The responsibility of procreation, one and trine, goes far beyond sustaining one's offspring, and becoming aware of it can become unbearable and lead to madness.
Maternity, procreation, culture, anthropology, myth, tragedy, madness, and individual and social responsibility: all of this is masterfully brought into play by Diop in an indisputable debut work, for its conceptual intensity and cultural depth, and for its ability to register the right distance through the infallibility and complexity of the metronome to explore the tortuousness of human madness rather than relegate it to psychiatric casuistry and dismiss it in the perfect style of denial.

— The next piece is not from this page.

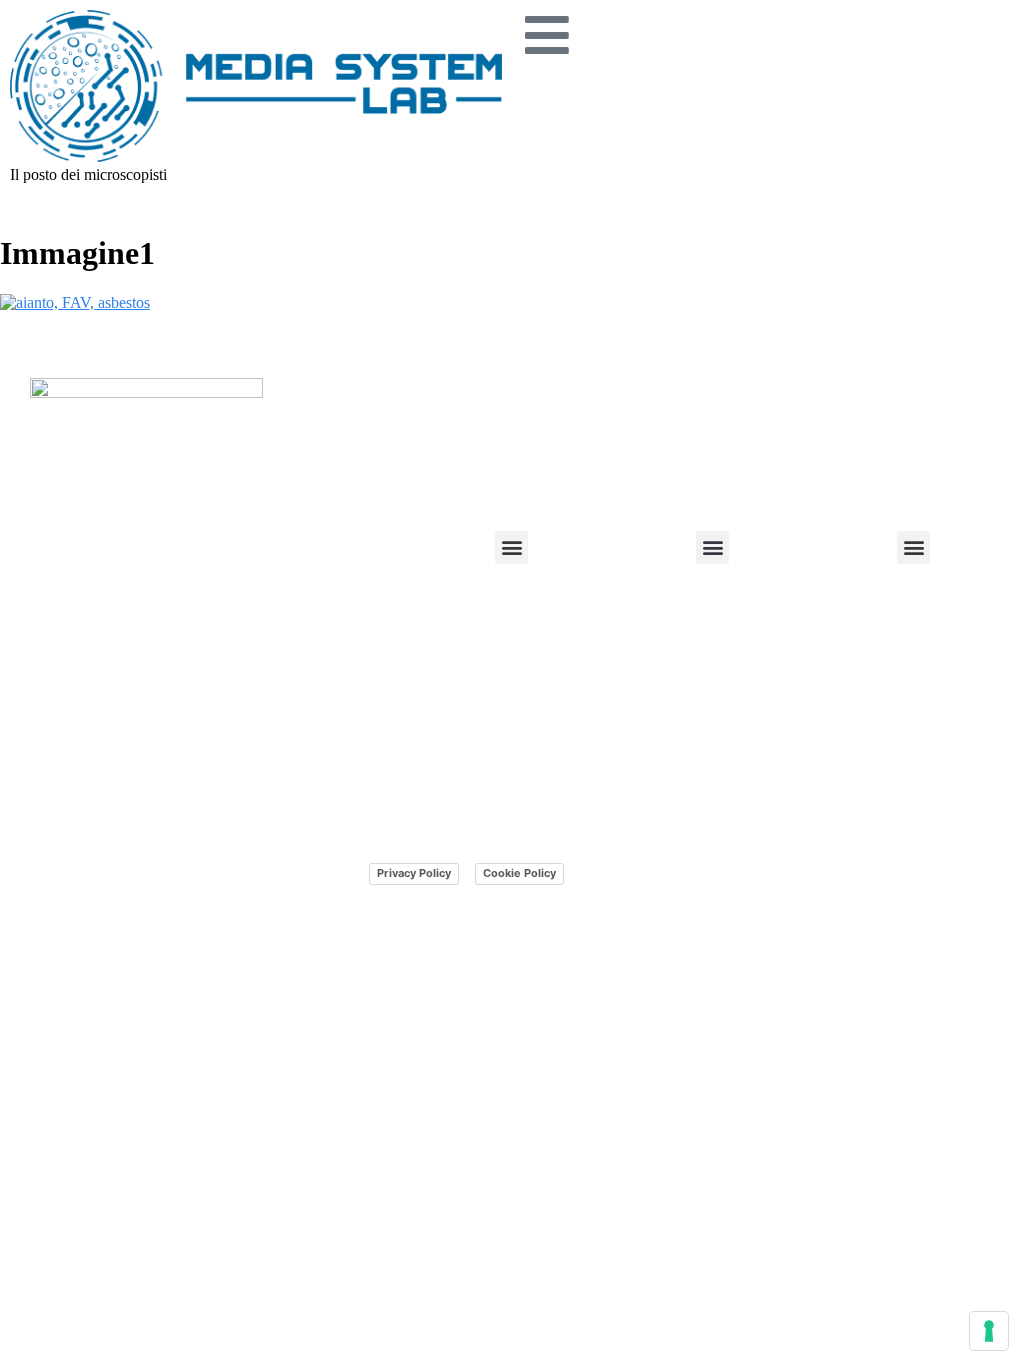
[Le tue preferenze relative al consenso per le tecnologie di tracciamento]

The rhetoric of good feelings is a thick blanket that we spread over the ambivalence of our soul, where love is chained to hate, pleasure to pain, blessing to curse, and the light of day to the darkness of night.
Because deep down, all things are chained and intertwined in an invisible disharmony. And scrutinizing the abyss that underlies these things is a task now neglected by our culture, which too simply distinguishes between good and evil as if the two had never met and fraternized.